Tall and manlike, the being stared at them from within an elaborate casque of green metal that shimmered in the sun. His helmet and breastplate revealed few details of head and body, except a pair of flat black eyes as emotionless as the lizard's yellow one. On the being's left arm rested a great spiked target shield, whose rough surface suggested construction from the scaled hide of a beast such as the alien warrior rode. The right hand's three black taloned fingers and thumb gripped a lance. The stranger wore no boots; the feet the startled humans saw sported three toes, also tipped with black claws. The largest was hooked in a ring serving as a stirrup.

With reptilian patience, rider and mount gazed upon the travellers. Behind her Moriana heard a low wail, rising into a shrill frightened yapping as a war dog panicked at the smell and nearness of the monstrous lizard – or perhaps of the being who rode it. Easing her bowstring forward, she clipped the arrow in the bowstaff with her thumb and snapped the fingers of her right hand. 'Enough,' she said, and the dog was still.

Her companions looked from the monsters blocking their path to the princess, sitting tall in her saddle, her golden hair thrown fearlessly back. A mixture of fear and confidence radiated from their gazes. Before Mortana said another word, the lizard rider spoke.

'Men.' The word came out oddly protracted, with an almost tubercular wheeze. 'Expected. Come.' With that abbreviated greeting, the lizard man goaded his mount with one knee. The monster lifted its belly from the dirt, turned its head and began crawling laboriously upslope. Moriana paused for a few seconds, considered and then followed, her dog shouldering past the cringing mount of the knight who had taken the lead. She forced herself not to look back. Not a soul of her party might be following her, but at this of all moments she couldn't show fear.

Only the emotion-sampling Ziore knew the princess's true condition.

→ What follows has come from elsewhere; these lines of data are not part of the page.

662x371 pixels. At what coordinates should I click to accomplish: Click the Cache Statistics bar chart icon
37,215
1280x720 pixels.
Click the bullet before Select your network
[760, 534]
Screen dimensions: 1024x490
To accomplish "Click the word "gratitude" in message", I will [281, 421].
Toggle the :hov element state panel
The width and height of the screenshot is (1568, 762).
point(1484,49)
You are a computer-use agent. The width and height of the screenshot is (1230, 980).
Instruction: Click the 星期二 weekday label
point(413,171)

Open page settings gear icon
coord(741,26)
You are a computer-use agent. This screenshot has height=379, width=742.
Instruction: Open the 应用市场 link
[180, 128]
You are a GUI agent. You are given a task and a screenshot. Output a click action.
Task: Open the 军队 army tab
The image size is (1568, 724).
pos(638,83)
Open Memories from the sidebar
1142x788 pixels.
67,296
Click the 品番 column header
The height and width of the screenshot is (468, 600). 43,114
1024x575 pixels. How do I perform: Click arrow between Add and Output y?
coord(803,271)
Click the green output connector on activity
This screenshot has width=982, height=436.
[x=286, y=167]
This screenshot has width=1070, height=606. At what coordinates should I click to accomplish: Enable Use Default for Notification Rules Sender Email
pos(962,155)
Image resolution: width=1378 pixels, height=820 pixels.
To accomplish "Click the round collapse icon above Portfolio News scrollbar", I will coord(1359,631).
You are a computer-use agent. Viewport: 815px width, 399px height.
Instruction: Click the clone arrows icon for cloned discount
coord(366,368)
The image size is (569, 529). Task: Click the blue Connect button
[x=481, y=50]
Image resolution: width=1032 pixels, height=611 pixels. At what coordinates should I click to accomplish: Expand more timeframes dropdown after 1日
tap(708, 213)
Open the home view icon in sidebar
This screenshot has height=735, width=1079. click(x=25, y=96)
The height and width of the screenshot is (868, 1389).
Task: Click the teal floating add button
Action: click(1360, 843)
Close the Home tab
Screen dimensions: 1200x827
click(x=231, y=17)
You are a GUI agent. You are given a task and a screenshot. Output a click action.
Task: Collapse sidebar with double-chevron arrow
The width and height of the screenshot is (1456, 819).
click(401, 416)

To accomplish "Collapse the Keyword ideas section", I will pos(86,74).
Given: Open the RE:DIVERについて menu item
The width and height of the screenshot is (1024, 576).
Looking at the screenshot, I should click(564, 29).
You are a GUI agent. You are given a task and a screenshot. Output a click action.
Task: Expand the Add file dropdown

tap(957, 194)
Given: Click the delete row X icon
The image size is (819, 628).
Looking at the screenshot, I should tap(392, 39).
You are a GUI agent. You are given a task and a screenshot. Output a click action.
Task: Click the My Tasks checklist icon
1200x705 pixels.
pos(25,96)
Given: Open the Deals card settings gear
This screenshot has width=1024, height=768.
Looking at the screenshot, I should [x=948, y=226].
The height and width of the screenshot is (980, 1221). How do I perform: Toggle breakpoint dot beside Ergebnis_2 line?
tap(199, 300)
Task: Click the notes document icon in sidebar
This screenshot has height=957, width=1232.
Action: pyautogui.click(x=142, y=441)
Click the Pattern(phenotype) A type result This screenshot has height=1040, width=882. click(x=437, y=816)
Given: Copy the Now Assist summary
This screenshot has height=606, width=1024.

She concentrated on studying as much of their peculiar guide as possible from the rear. He wore a breastplate and back of the same unfamiliar metal as his casque, and a skirt set with strips of the same stuff. His arms and legs flashed bare. They were dark green, almost black, like the needles of the pines that grew to either side of the wash they followed up the mountainside. From where she sat, the musculature looked human enough and the skin flexed as supplely as any human's. Now and then sunlight broke on the curve of the high muscle in a metallic glint, and Moriana guessed the being – the man, though unlike any she'd ever seen before – was covered in fine scales. The only jarring overt sign of his alienness, aside from his complexion, was his feet and hands. Somehow, Moriana found those small divergencies more unsettling than more obvious ones would have been.

'What do you think?' she said softly, directing her question to Ziore. She felt the genie's puzzlement before the mental answer came.

'I cannot tell. I sense no emotion that I can read. Or none that makes sense. A dark inchoate churning, shot through with – yes, with longing. And a feeling of fulfillment.' 'Fulfillment? How so?' Ziore paused long before answering.

'I can tell no more, she thought. The thoughts and passions of the creature are so… so other. The dog we ride is far more easily accessible than this Zr'gsz.